Hi authors, sorry if I used it wrongly, I haven't had the chance to check the demo again since the web traffic is high now. But it looks like I have clicked on the wrong option which is why the captions are so short.

For the captions above it looks like they are shorter but more factual. Do you know if there's a comparison on hallucination versus llava and other larger resolution models? Thank you!

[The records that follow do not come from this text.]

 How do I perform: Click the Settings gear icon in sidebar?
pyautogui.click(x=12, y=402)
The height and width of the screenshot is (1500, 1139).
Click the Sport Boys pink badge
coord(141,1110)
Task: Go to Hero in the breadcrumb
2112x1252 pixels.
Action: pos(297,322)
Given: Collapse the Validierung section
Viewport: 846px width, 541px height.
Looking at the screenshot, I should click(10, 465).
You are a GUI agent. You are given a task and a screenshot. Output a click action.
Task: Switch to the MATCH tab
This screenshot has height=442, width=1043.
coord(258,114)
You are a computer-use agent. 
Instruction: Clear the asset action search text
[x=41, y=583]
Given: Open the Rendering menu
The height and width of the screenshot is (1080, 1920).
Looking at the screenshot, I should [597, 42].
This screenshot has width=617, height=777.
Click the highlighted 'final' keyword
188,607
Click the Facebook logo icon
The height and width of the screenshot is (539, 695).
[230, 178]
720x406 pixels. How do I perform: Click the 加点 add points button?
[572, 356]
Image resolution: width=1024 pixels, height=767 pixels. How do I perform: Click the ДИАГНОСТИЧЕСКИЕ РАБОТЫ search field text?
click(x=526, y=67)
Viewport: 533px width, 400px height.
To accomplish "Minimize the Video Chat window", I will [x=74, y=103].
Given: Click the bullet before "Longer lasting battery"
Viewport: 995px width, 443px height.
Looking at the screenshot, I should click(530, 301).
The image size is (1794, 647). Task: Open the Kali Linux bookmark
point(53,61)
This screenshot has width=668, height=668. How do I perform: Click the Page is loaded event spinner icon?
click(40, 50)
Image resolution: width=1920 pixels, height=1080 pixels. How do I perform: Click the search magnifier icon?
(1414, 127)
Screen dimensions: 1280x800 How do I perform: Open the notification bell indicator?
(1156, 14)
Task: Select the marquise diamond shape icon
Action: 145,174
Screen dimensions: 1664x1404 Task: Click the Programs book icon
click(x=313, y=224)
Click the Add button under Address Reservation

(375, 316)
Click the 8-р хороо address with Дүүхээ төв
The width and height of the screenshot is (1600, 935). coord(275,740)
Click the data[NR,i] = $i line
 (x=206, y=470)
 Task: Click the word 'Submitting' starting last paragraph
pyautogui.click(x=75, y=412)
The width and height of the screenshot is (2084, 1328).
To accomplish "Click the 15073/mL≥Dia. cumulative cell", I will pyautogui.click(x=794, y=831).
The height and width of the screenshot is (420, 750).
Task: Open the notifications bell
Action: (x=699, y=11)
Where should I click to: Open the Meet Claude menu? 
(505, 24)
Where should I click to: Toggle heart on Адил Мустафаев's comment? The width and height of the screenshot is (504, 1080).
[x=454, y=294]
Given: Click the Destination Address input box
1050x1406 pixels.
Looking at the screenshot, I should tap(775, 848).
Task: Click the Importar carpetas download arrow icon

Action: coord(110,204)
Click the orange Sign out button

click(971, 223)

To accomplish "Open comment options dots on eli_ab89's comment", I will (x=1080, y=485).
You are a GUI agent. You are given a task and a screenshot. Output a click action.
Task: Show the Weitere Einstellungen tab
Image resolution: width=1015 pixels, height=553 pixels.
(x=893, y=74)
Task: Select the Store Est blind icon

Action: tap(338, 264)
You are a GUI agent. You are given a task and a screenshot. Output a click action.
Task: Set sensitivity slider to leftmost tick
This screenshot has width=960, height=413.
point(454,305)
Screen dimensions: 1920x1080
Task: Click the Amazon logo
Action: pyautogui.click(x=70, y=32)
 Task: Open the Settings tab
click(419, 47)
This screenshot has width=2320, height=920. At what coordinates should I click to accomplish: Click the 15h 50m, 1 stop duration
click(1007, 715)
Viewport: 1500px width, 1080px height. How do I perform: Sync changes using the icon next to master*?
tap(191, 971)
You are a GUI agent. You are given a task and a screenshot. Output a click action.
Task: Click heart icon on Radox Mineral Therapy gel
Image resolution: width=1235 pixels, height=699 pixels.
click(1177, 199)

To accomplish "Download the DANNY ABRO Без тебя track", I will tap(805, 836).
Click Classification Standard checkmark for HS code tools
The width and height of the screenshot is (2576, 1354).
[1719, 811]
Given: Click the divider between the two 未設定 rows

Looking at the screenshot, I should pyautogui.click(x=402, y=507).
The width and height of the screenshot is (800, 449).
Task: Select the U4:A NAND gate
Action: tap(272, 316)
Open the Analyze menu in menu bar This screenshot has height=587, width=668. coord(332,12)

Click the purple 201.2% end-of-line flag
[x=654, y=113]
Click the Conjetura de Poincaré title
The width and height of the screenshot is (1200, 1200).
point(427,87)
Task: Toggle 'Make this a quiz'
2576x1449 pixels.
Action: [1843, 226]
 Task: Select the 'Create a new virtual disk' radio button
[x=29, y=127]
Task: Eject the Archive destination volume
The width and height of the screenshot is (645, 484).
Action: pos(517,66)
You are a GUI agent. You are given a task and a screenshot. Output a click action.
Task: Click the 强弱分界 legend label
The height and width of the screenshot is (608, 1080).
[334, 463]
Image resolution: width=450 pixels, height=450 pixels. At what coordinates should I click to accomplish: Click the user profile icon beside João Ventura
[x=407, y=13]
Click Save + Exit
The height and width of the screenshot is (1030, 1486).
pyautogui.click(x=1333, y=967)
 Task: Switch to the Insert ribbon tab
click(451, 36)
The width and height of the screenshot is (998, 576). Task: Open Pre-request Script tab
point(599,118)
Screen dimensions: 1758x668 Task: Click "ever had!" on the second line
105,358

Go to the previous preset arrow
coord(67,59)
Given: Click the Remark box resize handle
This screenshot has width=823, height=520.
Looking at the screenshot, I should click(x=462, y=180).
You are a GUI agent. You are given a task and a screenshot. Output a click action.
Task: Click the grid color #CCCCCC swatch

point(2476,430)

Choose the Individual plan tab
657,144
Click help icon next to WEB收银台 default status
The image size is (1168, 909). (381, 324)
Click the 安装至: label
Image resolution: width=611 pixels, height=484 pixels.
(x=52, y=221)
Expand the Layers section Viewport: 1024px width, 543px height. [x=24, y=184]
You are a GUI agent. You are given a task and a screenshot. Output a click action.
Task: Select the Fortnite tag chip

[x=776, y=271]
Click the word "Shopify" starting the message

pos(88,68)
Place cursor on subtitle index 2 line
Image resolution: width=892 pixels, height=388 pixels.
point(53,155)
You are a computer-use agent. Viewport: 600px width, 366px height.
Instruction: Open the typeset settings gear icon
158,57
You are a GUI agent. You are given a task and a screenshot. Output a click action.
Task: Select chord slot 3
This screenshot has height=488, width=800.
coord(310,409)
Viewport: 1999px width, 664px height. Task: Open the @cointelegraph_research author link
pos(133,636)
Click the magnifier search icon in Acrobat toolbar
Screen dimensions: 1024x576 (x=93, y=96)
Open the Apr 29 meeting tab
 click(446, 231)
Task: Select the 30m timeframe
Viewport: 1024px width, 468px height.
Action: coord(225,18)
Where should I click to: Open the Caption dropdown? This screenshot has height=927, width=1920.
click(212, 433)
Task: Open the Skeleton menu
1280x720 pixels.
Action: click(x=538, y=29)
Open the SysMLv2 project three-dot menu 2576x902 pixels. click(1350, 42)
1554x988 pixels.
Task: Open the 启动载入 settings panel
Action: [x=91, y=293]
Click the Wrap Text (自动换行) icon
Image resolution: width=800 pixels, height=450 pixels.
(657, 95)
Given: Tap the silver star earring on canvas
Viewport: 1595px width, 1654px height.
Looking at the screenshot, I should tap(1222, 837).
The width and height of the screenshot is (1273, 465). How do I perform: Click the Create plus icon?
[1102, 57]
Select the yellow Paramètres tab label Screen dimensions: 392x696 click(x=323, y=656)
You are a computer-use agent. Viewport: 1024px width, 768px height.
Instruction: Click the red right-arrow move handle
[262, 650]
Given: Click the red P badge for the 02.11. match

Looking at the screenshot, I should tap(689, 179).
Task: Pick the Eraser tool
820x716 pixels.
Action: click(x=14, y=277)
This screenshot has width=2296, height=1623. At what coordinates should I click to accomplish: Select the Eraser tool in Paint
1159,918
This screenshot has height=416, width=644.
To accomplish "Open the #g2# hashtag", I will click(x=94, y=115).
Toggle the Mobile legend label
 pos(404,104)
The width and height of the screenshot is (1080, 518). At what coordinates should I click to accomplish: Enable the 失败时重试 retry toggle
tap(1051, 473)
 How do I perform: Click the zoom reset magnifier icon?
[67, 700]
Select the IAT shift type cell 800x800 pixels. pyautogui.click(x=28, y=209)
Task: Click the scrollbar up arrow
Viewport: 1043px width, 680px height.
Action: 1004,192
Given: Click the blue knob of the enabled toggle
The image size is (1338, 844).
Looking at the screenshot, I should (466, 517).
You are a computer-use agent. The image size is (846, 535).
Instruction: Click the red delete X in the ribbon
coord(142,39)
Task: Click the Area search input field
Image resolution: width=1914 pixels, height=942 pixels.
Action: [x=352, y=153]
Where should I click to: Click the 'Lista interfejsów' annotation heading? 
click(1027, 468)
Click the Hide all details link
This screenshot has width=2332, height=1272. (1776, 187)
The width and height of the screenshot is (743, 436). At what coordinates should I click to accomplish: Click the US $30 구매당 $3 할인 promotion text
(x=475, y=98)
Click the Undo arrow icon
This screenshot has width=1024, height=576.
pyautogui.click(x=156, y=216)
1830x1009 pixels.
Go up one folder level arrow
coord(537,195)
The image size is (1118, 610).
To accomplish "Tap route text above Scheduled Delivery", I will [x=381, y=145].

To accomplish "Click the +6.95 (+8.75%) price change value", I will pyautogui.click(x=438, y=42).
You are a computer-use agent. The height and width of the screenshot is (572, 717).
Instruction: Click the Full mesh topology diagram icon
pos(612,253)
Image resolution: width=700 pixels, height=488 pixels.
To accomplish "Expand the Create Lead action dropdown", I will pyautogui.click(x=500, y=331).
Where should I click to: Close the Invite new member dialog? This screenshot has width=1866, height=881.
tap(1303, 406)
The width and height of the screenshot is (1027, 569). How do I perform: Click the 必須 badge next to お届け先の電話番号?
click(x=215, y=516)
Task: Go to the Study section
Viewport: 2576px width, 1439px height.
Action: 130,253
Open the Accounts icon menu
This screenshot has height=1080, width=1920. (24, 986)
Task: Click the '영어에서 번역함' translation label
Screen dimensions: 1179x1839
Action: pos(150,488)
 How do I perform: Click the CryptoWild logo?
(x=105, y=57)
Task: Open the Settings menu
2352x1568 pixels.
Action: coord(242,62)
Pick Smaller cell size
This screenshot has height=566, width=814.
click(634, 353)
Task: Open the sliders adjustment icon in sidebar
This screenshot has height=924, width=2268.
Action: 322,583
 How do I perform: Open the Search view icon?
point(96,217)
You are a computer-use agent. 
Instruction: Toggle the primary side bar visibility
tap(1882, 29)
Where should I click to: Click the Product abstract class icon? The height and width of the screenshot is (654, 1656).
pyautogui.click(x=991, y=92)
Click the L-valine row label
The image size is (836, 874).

shipengai commented 11 months ago

@Yuliang-Liu 。In Monkey paper, Is “llava1.5 pretrained with CC3M” which the Table 6 says same with original llava1.5?这个模型训练数据是跟原始的llava1.5-13b一样吗

echo840 commented 11 months ago

Hello. Our experiments involved a comparative analysis where we pretrained LLaVA1.5 using the same original data from LLaVA, with the modification of replacing 427k text with our generated annotations. The instruction tuning data were exclusively sourced from LLaVA1.5.

shipengai commented 11 months ago

@echo840 Thanks for your reply. when pretrained by llava data, mmbench score is 68.3 that higher than llav1.5 which is 67.7。 This is an amazing result。